A text I had sent a friend a while ago. Adele just has that effect.

This morning I sent Adele’s 30 to my mom. With music tastes and life experiences of very different spectrums, it's not often that we’d share appreciation for the same album, but Adele just has that effect. Her immense talent and the heavenly sounding instrumentals and heart-rending, gut-wrenching lyrics of her songs touch young people and their parents — and their parents’ parents. And it makes sense: from singing about former lovers and experiencing heartbreak as a young girl in her debut album 19 and then 21 to singing about finding herself again after motherhood in 25, Adele sings of things we all relate to or are bound to as we grow up.

The British singer is a worldwide music sensation and yet, 30 marks only her fourth studio album. The hiatus after each release has made it harder to notice that she has literally grown in front of our eyes — and even harder to realize that so have we. I was an 8 year old with a bare understanding of life or love singing my heart out to Someone Like You because of a middle school crush; today, I am almost the same age as the album’s title (and the same bare understanding of life or love), singing my heart out to 30. But this time it feels different. I didn’t cry. 

The cover of Adele’s fourth studio album “30”

With Strangers By Nature, a track of a style resembling that of Judy Garland, Adele kicks off not only her fourth studio album but also a journey of self reflection not seen in her albums before. “Taking flowers to the cemetery of her heart”, she seemingly sets up a theme of embracing rather than lamenting or trying to forget all that has caused her heart to break. I wonder how many of us still need to learn to do the same. In Easy on Me, she addresses her son, explaining that her actions have been a product of all she’s gone through and asking for forgiveness for leaving his father. Is she also asking us to go easy on her? Is she asking herself to do the same? We all make mistakes — do we think about the fact we were just trying to do the best we can with who we were at the moment? Perhaps the saddest song on the album, My Little Love sews together pieces of voice notes between the singer and her little boy, revealing a vulnerable and ever-hurting Adele. Though a mother and 30, an age when people are expected to have everything figured out, she sings about being as lost as ever. Society, take notes. You can be 30 and not have it all figured out. You can be 100 and not have it all figured out! Adele then explores the themes of depression and being lost in surprisingly cheery following few tracks with the conclusion that one could get through it and find new experiences. Despite the heartbreak that comes from divorce, Adele has to “hold on”. And the last song on the album (that I have frankly been listening to on repeat, it gives off such an ending-of-a-coming-of-age-movie feeling), sings of a new beginning: “I'll do it all again like I did then”. We make mistakes. We hurt others, others hurt us, we hurt ourselves. We are anxious, we are lost. But we learn and we grow. New experiences come along. Divorce is not the end of love, and sorrow is not the end of happiness.

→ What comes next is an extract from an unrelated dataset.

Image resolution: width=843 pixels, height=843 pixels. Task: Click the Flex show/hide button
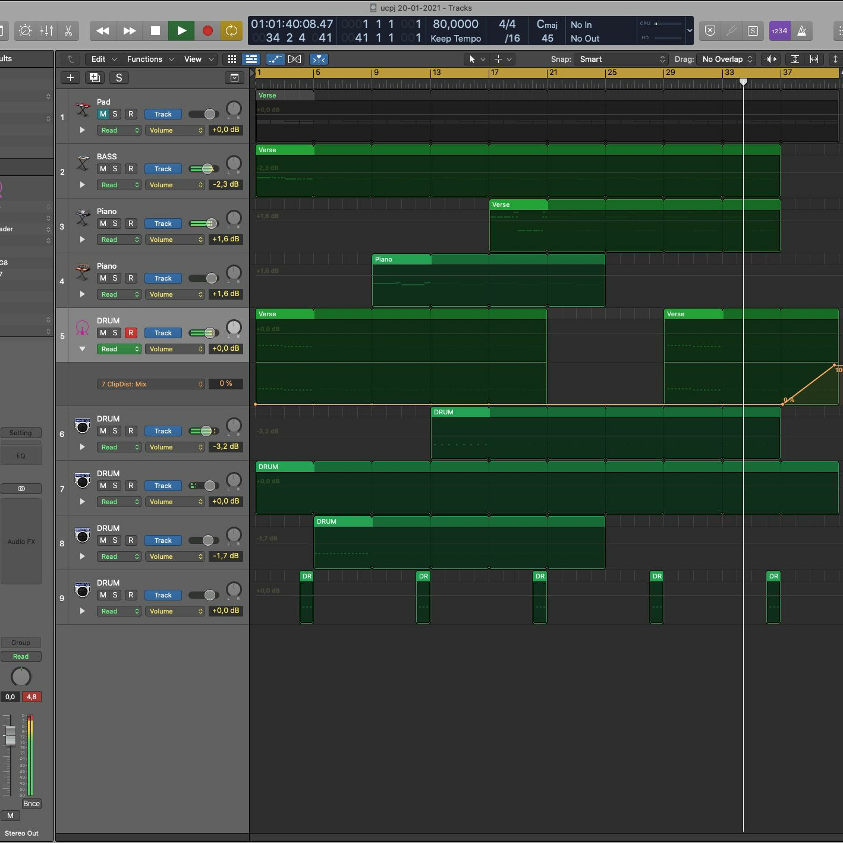coord(295,59)
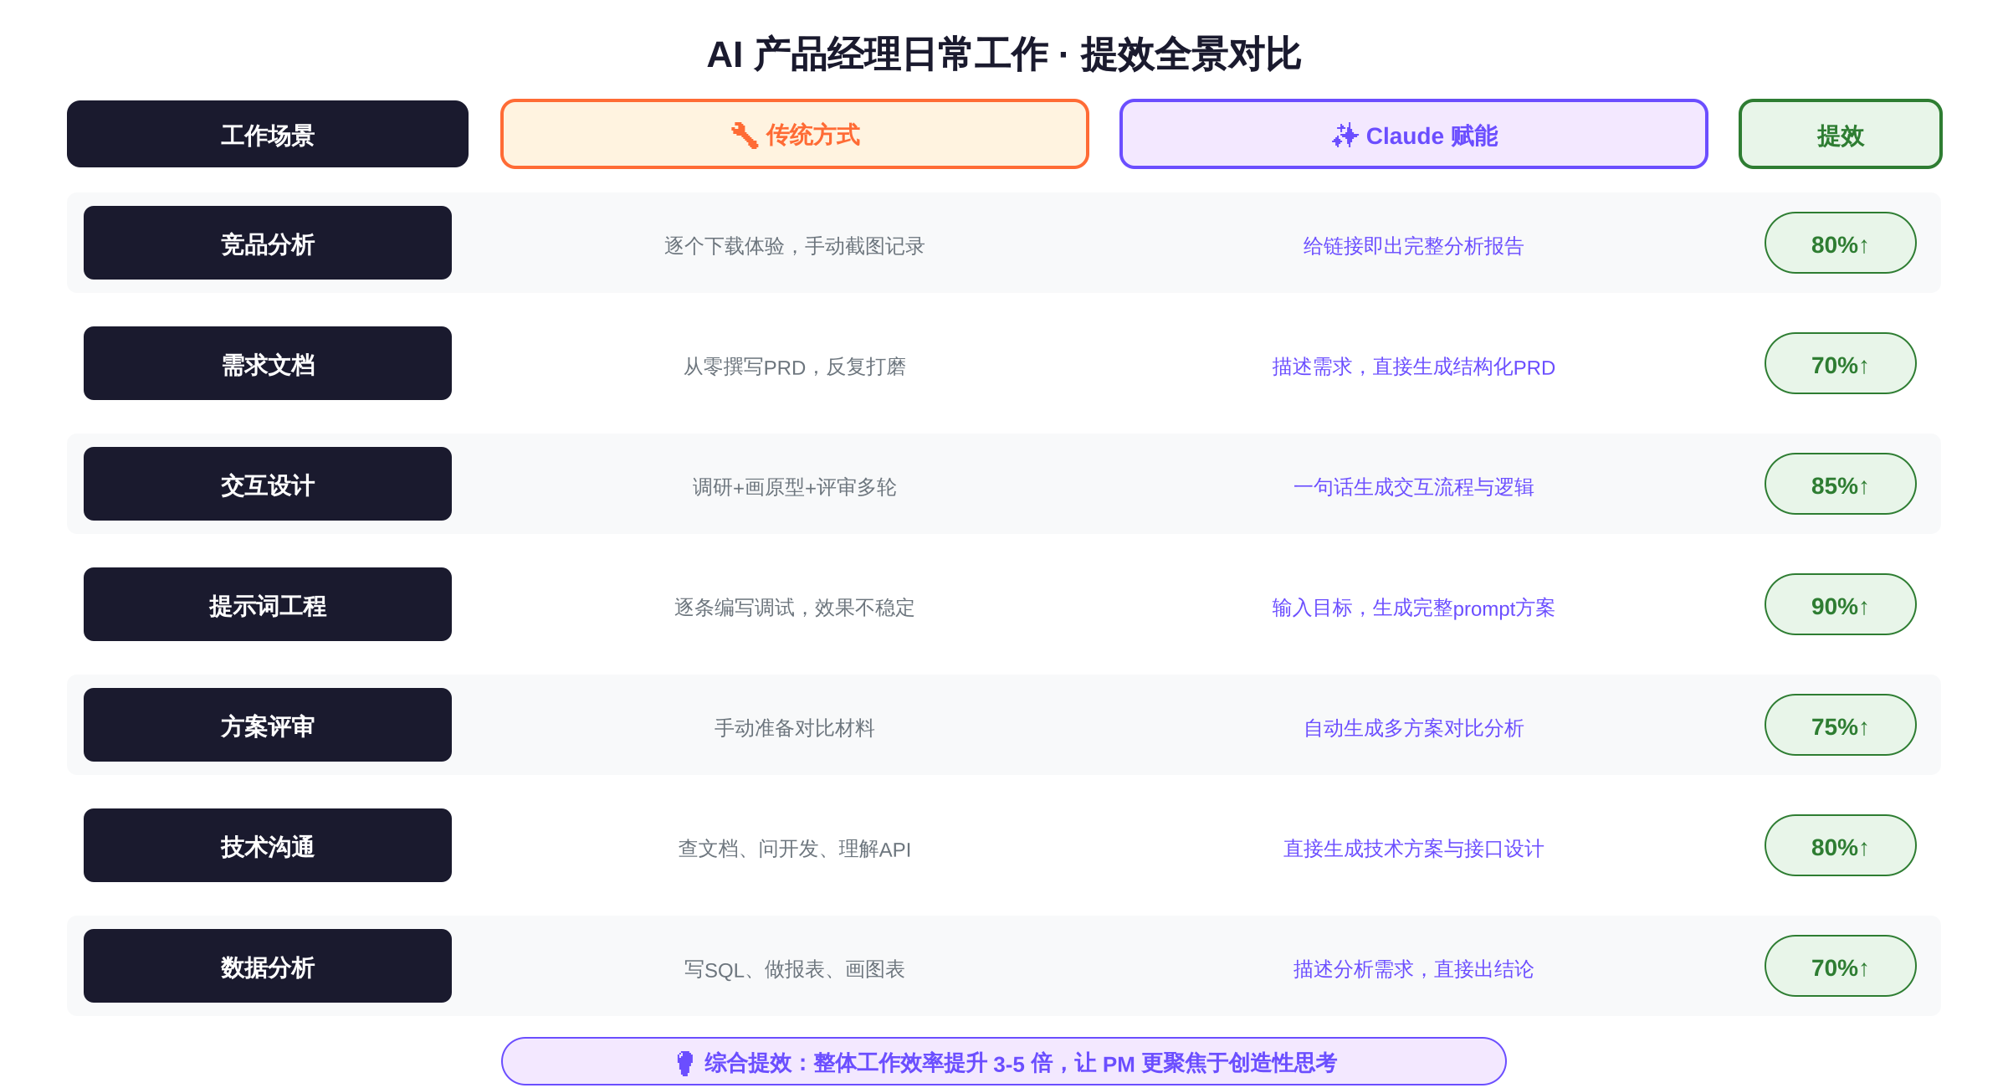Open the 数据分析 scenario block
Viewport: 2008px width, 1088px height.
(268, 966)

Sometimes loneliness is the only rest we get.
— Adele, "Hold On"

When asked about what the album is about in an Instagram live back in October, Adele replied, “Divorce, babe, divorce”. But it’s about much more than that. It’s about heartbreak, loss, and being lost, themes the singer has often explored in the past, except this time, it’s about feeling them out, accepting them as part of who she is, and learning to keep going. Though as lost as ever, Adele has grown up since 19. The focus is no longer on those who have broken her heart. It’s on herself and her own growth and healing. Out of heartbreak she has found self-love. And that’s one beautiful lesson for all of us small humans trying to navigate big feelings. If you haven’t given 30 a listen, go do it. I hope it inspires you to hold on and let pain be gracious.